◆ Text passage ◆
┏━━

Kayo Rivero, Analyst
So my first question is more market-related. I just wanted to see if you could provide an update on HRC prices in the U.S. right, which have been under pressure over the last month, and whether you see any green shoots emerging ahead, which could support a rebound. And then secondly more specific to MUSA, I just wanted to see if you have any updates on that front, any revised CapEx expectations regarding that potential expansion at the MUSA asset, and when you would expect to take a decision with that project or not? And then on a similar note, still related to MUSA, would the recent correction in iron ore prices to a hundred dollars per ton, whether there would be any changes to your planned production levels in the asset and if not, if there would be a certain price level where you would contemplate reducing your third-party iron ore sales from that asset.
Maximo Vedoya, CEO
The first one, prices in North America or in the U.S., I mean, I said it in my initial remarks, certain prices in the U.S. were down to around $700 per metric ton by the end of last month. But we are seeing today that these prices are increasing. So we feel that this is the bottom of the price. Of course, in our pricing some part of this, you're not going to realize it in the third quarter because of the lack of the contract part of our business. But yes, we are seeing this to be the bottom part and we are seeing some indication that this is coming up. In a more medium or long-term, as I always said, I think that demand both in the U.S. and in Mexico is still very strong in different sectors. But I see Mexico, although it grew by 14% last year, the apparent consumption of steel is still growing in Mexico. And I see robust demand in the U.S. Again, I think that what impacted prices over the last couple of months was the excess production from China, which for the last five or six months has recorded an export of steel and this is coming down and it has to come down. It's not that this volume is coming to the U.S. or Mexico, but clearly this is affecting other markets which then are shipping to Mexico and the U.S. So at the bottom, I think, yes, it is a bottom and we are seeing clear evidence that prices are going up and will be going up in the near future. I hope with this guide, I answered your question, the first one at least.
Kayo Rivero, Analyst
Yes, definitely. That's very clear. Thank you, Maximo.
Maximo Vedoya, CEO
Second MUSA, I think we talked in the past, but I don't remember but the decision of the MUSA project should be taken by the end of next year. We are working on the project, we are advancing all the things that we are working on engineering, which will be the technology, the permissions that we need, the scope of the project, there is a team working in everything. But the decision we are not going to make this year. Probably, it should be by the end of next year. And regarding the production, we are not seeing today a decline or a huge decline in production. As you well mentioned, prices have been a little bit volatile, but they are decreasing to 100, then going up a little bit, then decreasing again to 100, then going up a little bit. So it seems that 100 is kind of the bottom of the spectrum of the prices of iron ore. It's not the price that we are very, very comfortable with, but MUSA can work with that price. So we are not expecting a huge decline in volumes in MUSA, but probably apart or a small part, we are revising the marginal cost of some of the production at MUSA, but it shouldn't be huge.

┗━━

◆ Dataset content ◆
┏━━

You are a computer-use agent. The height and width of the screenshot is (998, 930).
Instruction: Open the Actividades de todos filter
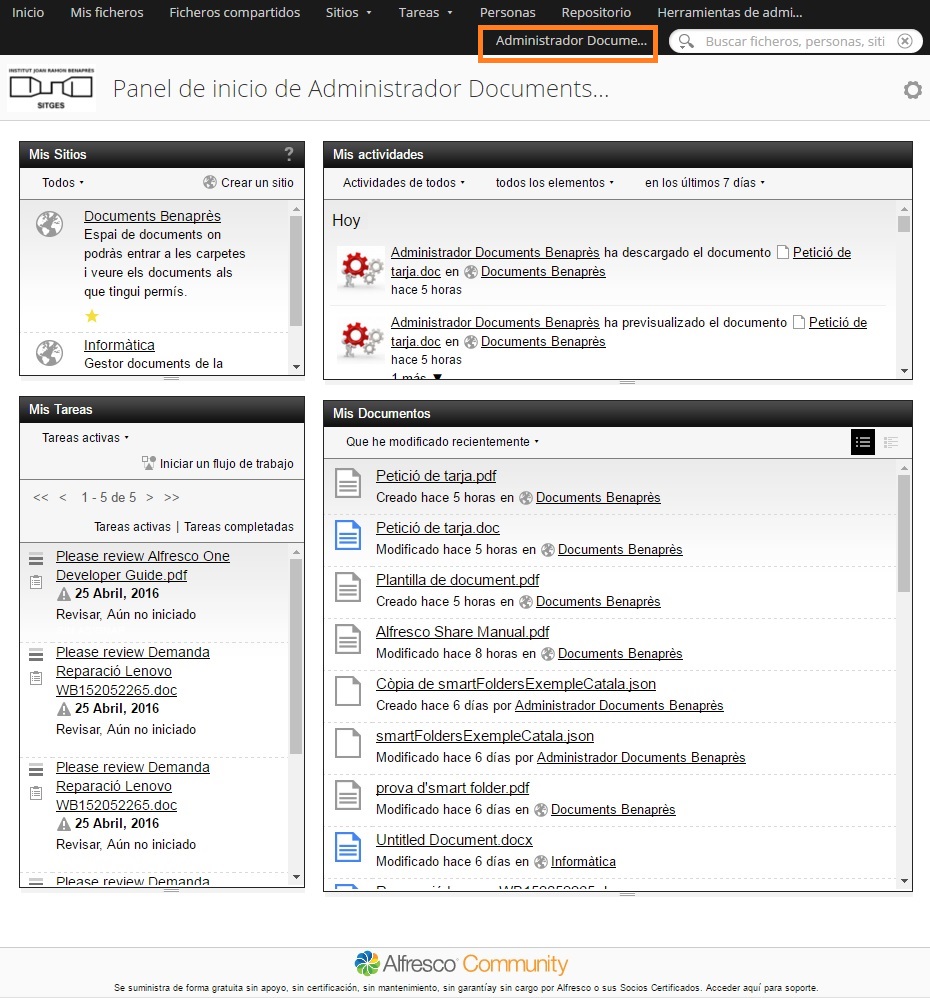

┗━━

In the call transcript, what reason does the CEO give for the pressure on U.S. steel prices over the last couple of months, and how does he say that pressure reached the U.S.? Answer in one to three sentences.

He attributes it to excess production from China, which had recorded steel exports for the last five or six months. He says that volume was not coming to the U.S. or Mexico directly. Instead, it affected other markets, which then shipped to Mexico and the U.S.